• [TASK OBJECTIVE]: Your output must match the records exactly, line for line.

[RECORDS PROVIDED — start]

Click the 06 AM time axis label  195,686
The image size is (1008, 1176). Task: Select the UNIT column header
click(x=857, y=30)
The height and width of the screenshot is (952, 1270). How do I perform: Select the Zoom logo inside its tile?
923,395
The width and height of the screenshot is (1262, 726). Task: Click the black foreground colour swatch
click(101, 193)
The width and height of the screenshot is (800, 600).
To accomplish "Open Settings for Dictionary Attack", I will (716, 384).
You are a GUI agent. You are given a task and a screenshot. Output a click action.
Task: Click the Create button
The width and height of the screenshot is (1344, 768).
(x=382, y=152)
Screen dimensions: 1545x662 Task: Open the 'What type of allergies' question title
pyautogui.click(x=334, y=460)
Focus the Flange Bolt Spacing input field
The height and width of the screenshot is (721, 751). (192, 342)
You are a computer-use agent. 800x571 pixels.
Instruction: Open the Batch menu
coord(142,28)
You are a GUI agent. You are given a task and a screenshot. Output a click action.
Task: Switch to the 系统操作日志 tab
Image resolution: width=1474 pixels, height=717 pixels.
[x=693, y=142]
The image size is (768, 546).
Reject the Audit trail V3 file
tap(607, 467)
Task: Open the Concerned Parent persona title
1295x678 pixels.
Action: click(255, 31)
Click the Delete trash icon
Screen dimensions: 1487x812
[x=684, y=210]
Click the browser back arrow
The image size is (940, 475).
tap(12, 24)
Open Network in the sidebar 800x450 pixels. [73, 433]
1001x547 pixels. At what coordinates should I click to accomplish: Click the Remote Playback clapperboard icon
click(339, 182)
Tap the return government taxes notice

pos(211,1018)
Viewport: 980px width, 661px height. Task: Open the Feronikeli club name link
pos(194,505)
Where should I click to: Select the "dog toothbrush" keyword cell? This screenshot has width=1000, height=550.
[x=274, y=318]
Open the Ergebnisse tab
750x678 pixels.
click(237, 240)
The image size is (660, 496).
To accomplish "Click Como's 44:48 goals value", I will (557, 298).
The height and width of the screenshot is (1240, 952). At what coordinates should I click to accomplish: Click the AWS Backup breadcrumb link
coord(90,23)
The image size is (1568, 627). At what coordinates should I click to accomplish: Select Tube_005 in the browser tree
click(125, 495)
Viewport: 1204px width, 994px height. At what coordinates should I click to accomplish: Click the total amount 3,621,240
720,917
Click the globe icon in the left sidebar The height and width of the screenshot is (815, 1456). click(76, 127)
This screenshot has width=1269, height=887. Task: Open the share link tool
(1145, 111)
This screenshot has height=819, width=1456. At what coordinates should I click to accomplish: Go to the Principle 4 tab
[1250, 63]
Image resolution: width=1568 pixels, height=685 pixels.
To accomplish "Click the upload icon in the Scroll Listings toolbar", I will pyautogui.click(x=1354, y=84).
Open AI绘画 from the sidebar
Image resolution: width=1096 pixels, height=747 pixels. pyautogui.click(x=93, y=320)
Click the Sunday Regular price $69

[RECORDS PROVIDED — finish]

• [ANSWER BOX]:
Click the 06 AM time axis label  195,686
The image size is (1008, 1176). Task: Select the UNIT column header
click(x=857, y=30)
The height and width of the screenshot is (952, 1270). How do I perform: Select the Zoom logo inside its tile?
923,395
The width and height of the screenshot is (1262, 726). Task: Click the black foreground colour swatch
click(101, 193)
The width and height of the screenshot is (800, 600).
To accomplish "Open Settings for Dictionary Attack", I will (716, 384).
You are a GUI agent. You are given a task and a screenshot. Output a click action.
Task: Click the Create button
The width and height of the screenshot is (1344, 768).
(x=382, y=152)
Screen dimensions: 1545x662 Task: Open the 'What type of allergies' question title
pyautogui.click(x=334, y=460)
Focus the Flange Bolt Spacing input field
The height and width of the screenshot is (721, 751). (192, 342)
You are a computer-use agent. 800x571 pixels.
Instruction: Open the Batch menu
coord(142,28)
You are a GUI agent. You are given a task and a screenshot. Output a click action.
Task: Switch to the 系统操作日志 tab
Image resolution: width=1474 pixels, height=717 pixels.
[x=693, y=142]
The image size is (768, 546).
Reject the Audit trail V3 file
tap(607, 467)
Task: Open the Concerned Parent persona title
1295x678 pixels.
Action: click(255, 31)
Click the Delete trash icon
Screen dimensions: 1487x812
[x=684, y=210]
Click the browser back arrow
The image size is (940, 475).
tap(12, 24)
Open Network in the sidebar 800x450 pixels. [73, 433]
1001x547 pixels. At what coordinates should I click to accomplish: Click the Remote Playback clapperboard icon
click(339, 182)
Tap the return government taxes notice

pos(211,1018)
Viewport: 980px width, 661px height. Task: Open the Feronikeli club name link
pos(194,505)
Where should I click to: Select the "dog toothbrush" keyword cell? This screenshot has width=1000, height=550.
[x=274, y=318]
Open the Ergebnisse tab
750x678 pixels.
click(237, 240)
The image size is (660, 496).
To accomplish "Click Como's 44:48 goals value", I will (557, 298).
The height and width of the screenshot is (1240, 952). At what coordinates should I click to accomplish: Click the AWS Backup breadcrumb link
coord(90,23)
The image size is (1568, 627). At what coordinates should I click to accomplish: Select Tube_005 in the browser tree
click(125, 495)
Viewport: 1204px width, 994px height. At what coordinates should I click to accomplish: Click the total amount 3,621,240
720,917
Click the globe icon in the left sidebar The height and width of the screenshot is (815, 1456). click(76, 127)
This screenshot has width=1269, height=887. Task: Open the share link tool
(1145, 111)
This screenshot has height=819, width=1456. At what coordinates should I click to accomplish: Go to the Principle 4 tab
[1250, 63]
Image resolution: width=1568 pixels, height=685 pixels.
To accomplish "Click the upload icon in the Scroll Listings toolbar", I will pyautogui.click(x=1354, y=84).
Open AI绘画 from the sidebar
Image resolution: width=1096 pixels, height=747 pixels. pyautogui.click(x=93, y=320)
Click the Sunday Regular price $69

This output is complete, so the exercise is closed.